> _MATERIAL PROVIDED_
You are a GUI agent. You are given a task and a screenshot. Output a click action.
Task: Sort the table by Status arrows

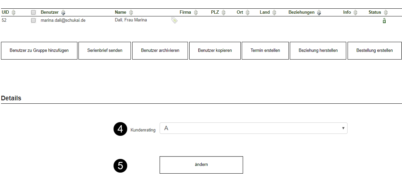tap(386, 12)
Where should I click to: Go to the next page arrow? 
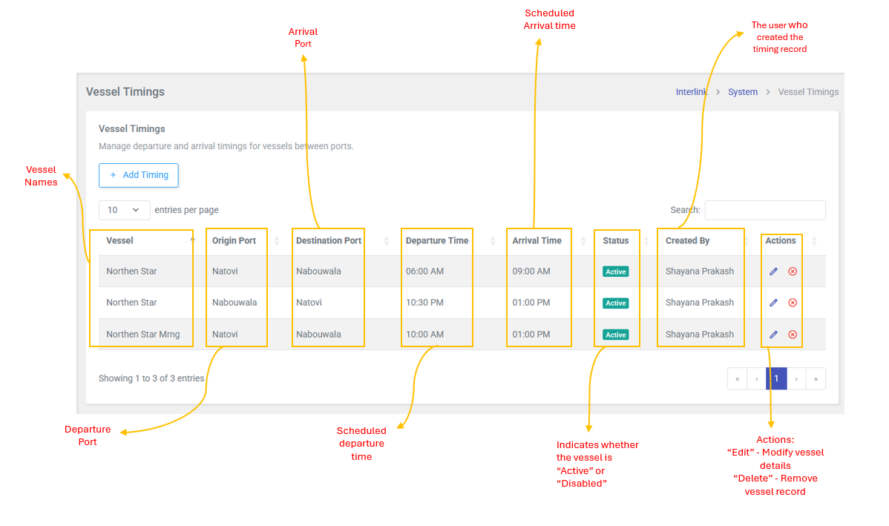796,378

> _HOW TO COMPLETE THIS TASK_
All the records need to be set down word for word, with the images left out.

> _EXERCISE RESULT_
You are a GUI agent. You are given a task and a screenshot. Output a click action.
Task: Sort the table by Status arrows

tap(386, 12)
Where should I click to: Go to the next page arrow? 
796,378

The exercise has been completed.